Real-Time Emotion Detection using CNN Integrated with Music Recommendation and Selection
1M.Swathi Reddy 2Chinthala Pavani
Assistant Professor,Dept. Computer Science and Engineering UG Student,Dept. Computer Science and Engineering
Vignan’s Institute of Management and Technology for Women,Hyd Vignan’s Institute of Management and Technology for Women,Hyd
Email: swathi.madireddy@gmail.com Email: pavanichinthala20@gmail.com
3Kodithala Shirisha 4Nenavath Pravalika
UG Student,Dept. Computer Science and Engineering UG Student,Dept. Computer Science and Engineering
Vignan’s Institute of Management and Technology for Women,Hyd Vignan’s Institute of Management and Technology for Women,Hyd
Email: shirishak236@gmail.com Email: npravalika222@gmail.com
Abstract-In the modern digital era, personalization has become a prerequisite to enhancing how we relate to technology, particularly in the entertainment sector.

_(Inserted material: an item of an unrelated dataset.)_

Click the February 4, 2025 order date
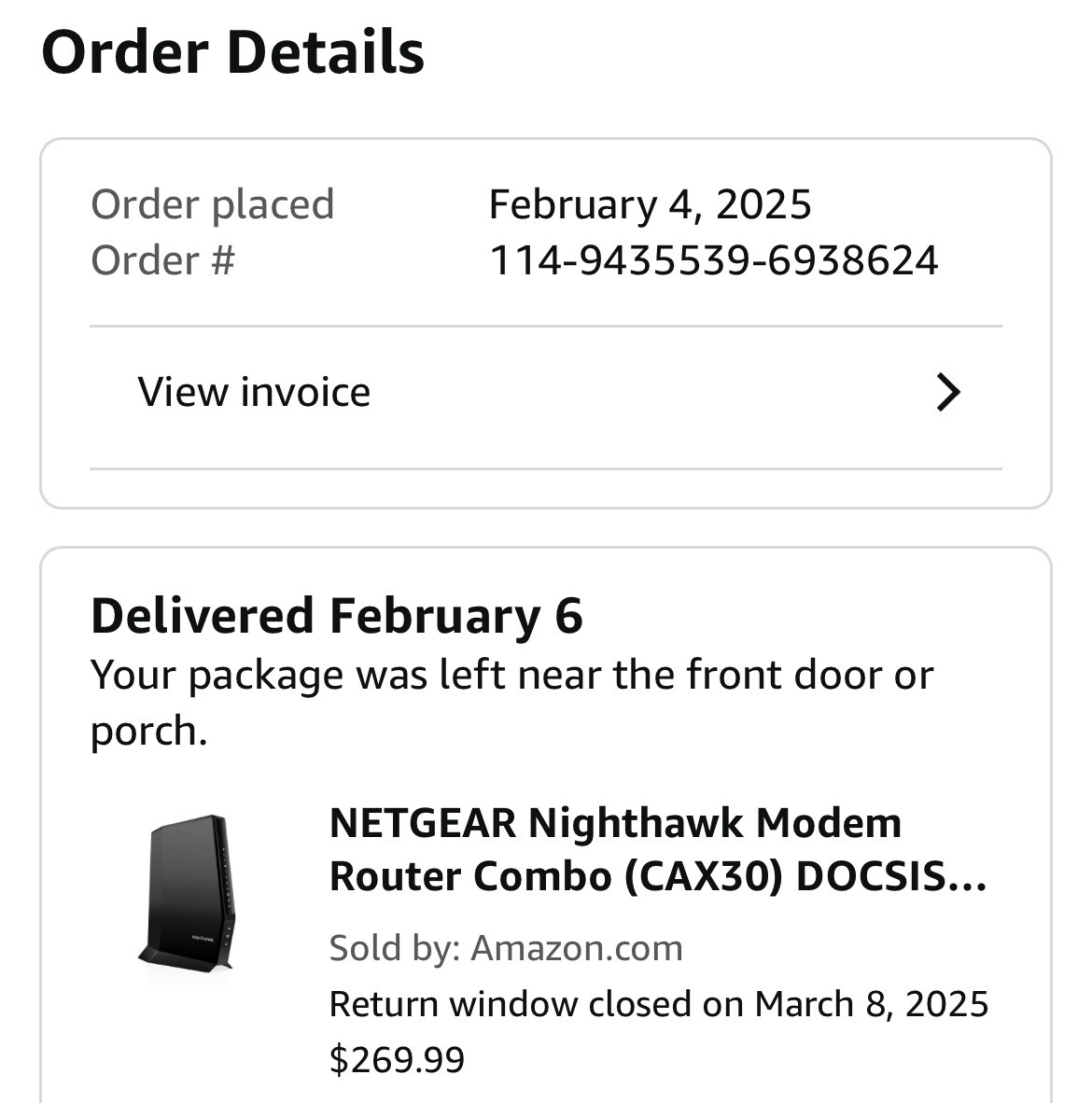 (x=650, y=204)
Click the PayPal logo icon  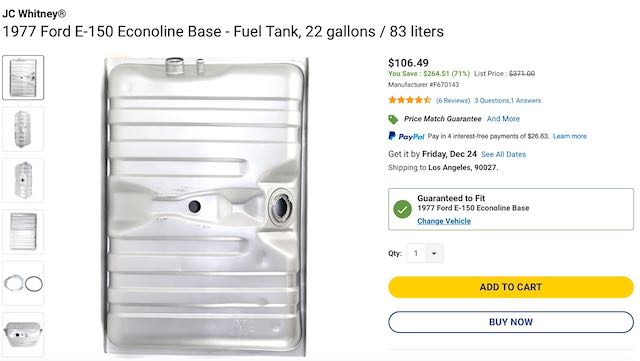pos(406,136)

This project proposes a smart music recommendation and playback system based on facial emotion recognition to provide music that resonates with the emotional state of an individual. The concept is straightforward but potent: by scanning facial expressions in real time, the system selects music corresponding to the user's mood, providing a more personalized and interactive listening experience. The system operates by detecting the user's facial expressions using a webcam or camera. It employs pre-trained Convolutional Neural Network (CNN) models, including CNNModel.h5, to identify emotions such as happiness, sadness, anger, surprise, or neutrality. These models have been trained on emotion recognition datasets to deliver accurate and timely results. When the emotion is detected, it's matched against a particular set of songs designed to suit that mood. The app is developed using the Django framework to enable everything from linking the machine learning model to managing the music recommendation process. Users may listen to the recommended tracks or opt to replace them with their own choice. This project integrates artificial intelligence with web development in a novel manner, providing an enjoyable and interactive product.that makes technology come across as more emotionally intelligent and responsive in nature.
KEYWORDS-Recommendation System, Emotion Recognition, CNN Models, Face Recognition, Webcam.